S’il n’a depuis pas directement réagi aux résultats de ces élections, il a cependant prévu un nouvel "acte national" dans la capitale, relayant une vidéo - visualisée près de 80.000 fois en à peine dix heures - qui propose de "fêter" la "claque" reçue par Emmanuel Macron "à la maison". "Et vous savez très bien ce que ça veut dire à la maison", indique un certain "Cat Antonio" face caméra. Une volonté de reprendre le combat soutenue par Jérôme Rodrigues. Ce dernier a fait savoir sur sa page Facebook qu'il était partagé entre déception et joie face aux résultats du scrutin qui a eu lieu dimanche. "Je suis autant désolé que triste de la situation, maintenant le combat continu, que ce soit l’un ou l’autre cela reste la même gamelle."

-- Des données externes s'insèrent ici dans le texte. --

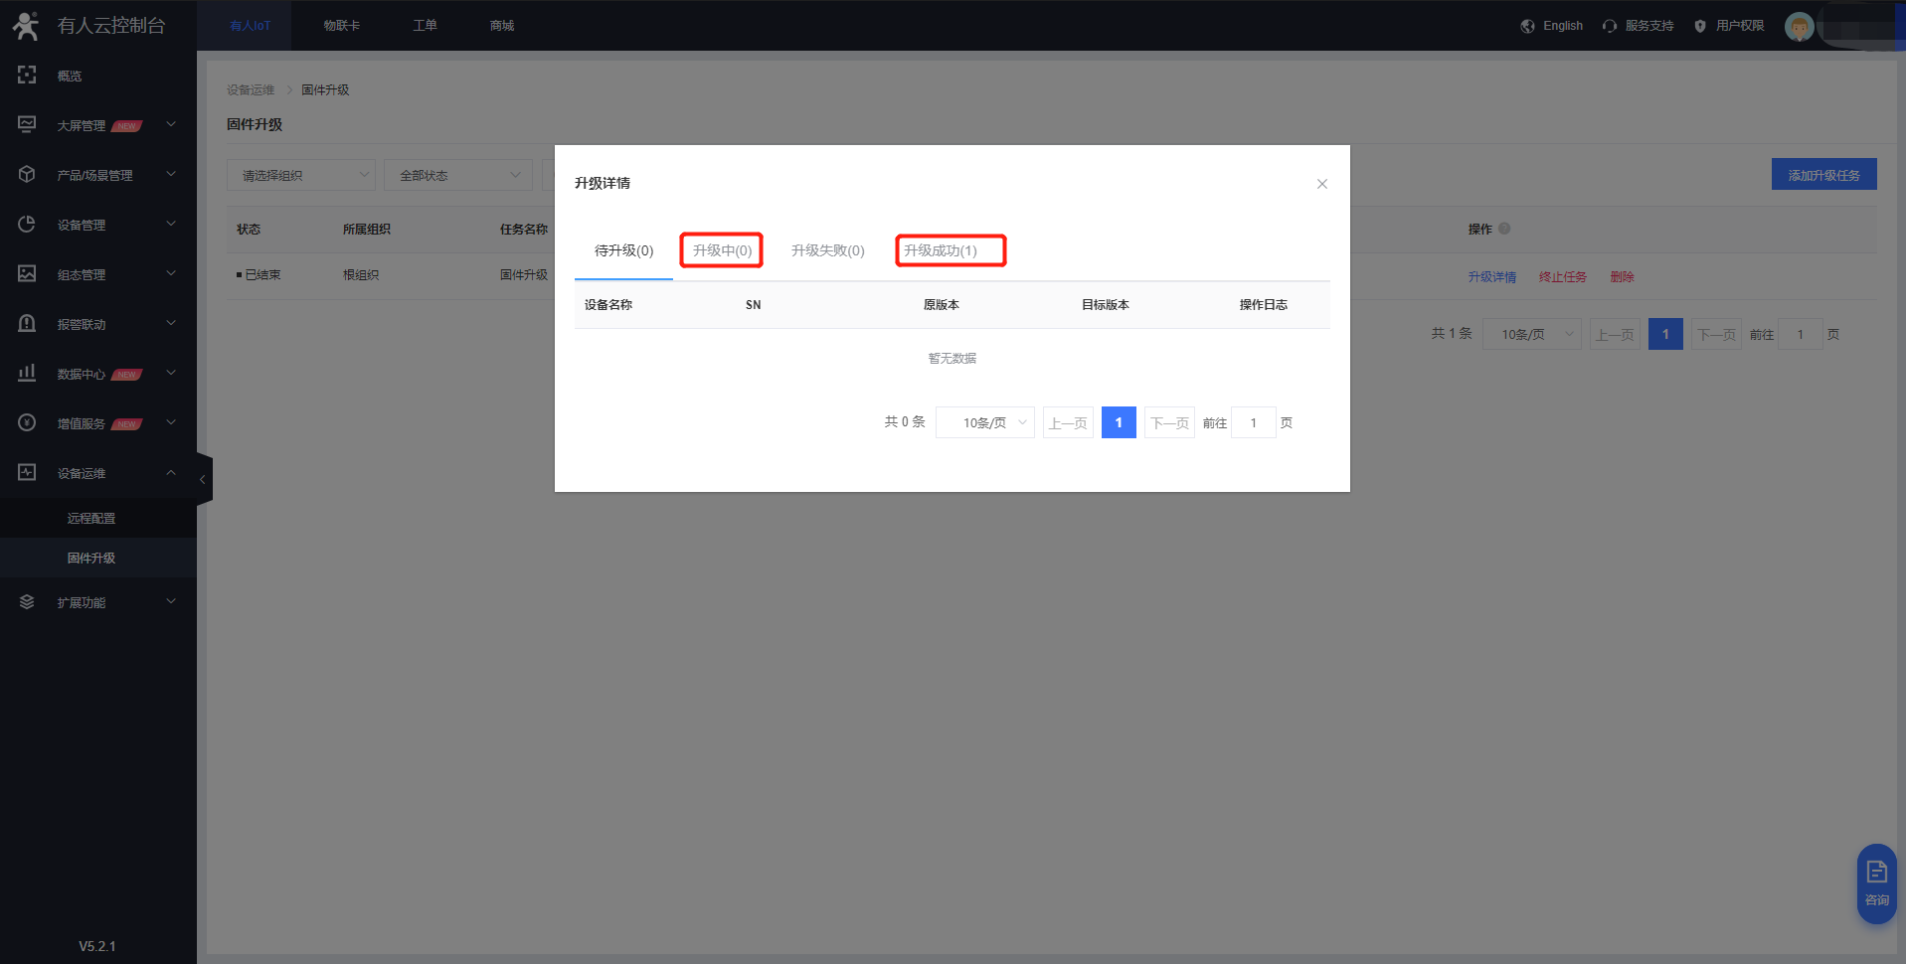Switch language to English
Image resolution: width=1906 pixels, height=964 pixels.
click(1552, 26)
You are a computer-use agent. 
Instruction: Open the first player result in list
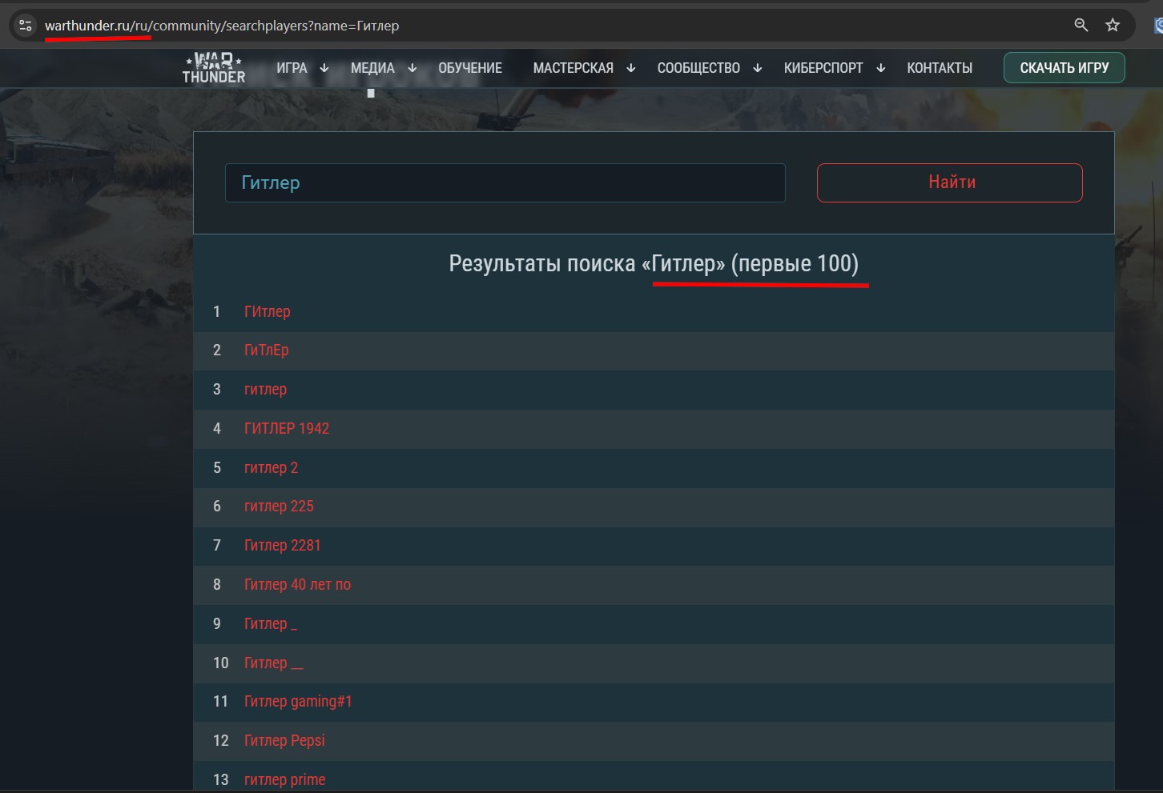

Si ces deux figures du mouvement, qui sont très proches, espèrent un retour dans les rues, d’autres entendent se tourner vers la prochaine échéance électorale. Sur Facebook, une internaute explique ainsi qu’il faut "penser à demain" pour "battre ce système à son propre jeu". "Que vous le vouliez ou non, nous n'avons pas 36 solutions : les municipales (en 2020, ndlr) sont notre fer de lance pour une reconquête citoyenne !" 

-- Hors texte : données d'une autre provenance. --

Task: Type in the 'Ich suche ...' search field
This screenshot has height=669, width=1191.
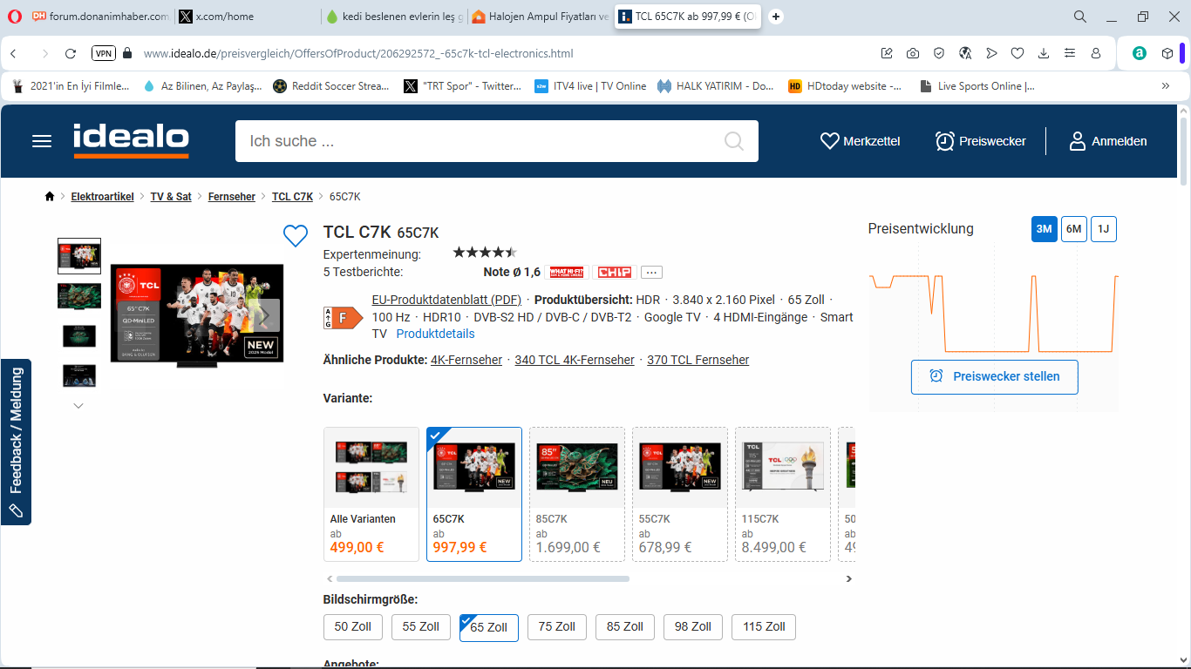Action: tap(480, 141)
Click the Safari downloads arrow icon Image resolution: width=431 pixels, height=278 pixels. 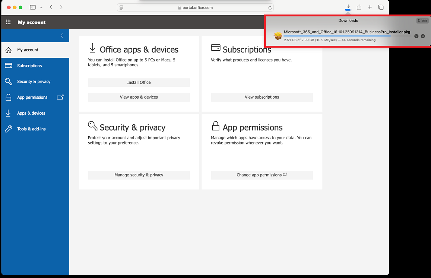(x=348, y=7)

Une vision de l'avenir également portée par Maxime Nicolle. Toujours au micro de Sud Radio, celui qui, pour la première fois, n’a pas manifesté samedi dernier, estime que les élections du 26 mai ne vont pas "changer quoi que ce soit". Et propose plutôt de "prendre les mairies", déclarant que de nombreux compagnons de lutte partagent cette opinion. Une façon pour lui de "mettre en place exactement ce qu’on souhaiterait mettre en place au niveau national". Cette stratégie, Ingrid Levavasseur a déjà officiellement fait savoir qu'elle était la sienne. Celle qui a indiqué à l’AFP avoir mis un bulletin vert dans l’urne ce dimanche compte se présenter aux municipales de 2020 pour "dire les choses en rentrant dans le système". Alors qu’aucun député auto-proclamé Gilet jaune n’entre au parlement européen, ces deux meneurs historiques ont encore deux ans pour réussir leur pari de faire déferler une vague jaune sur la France.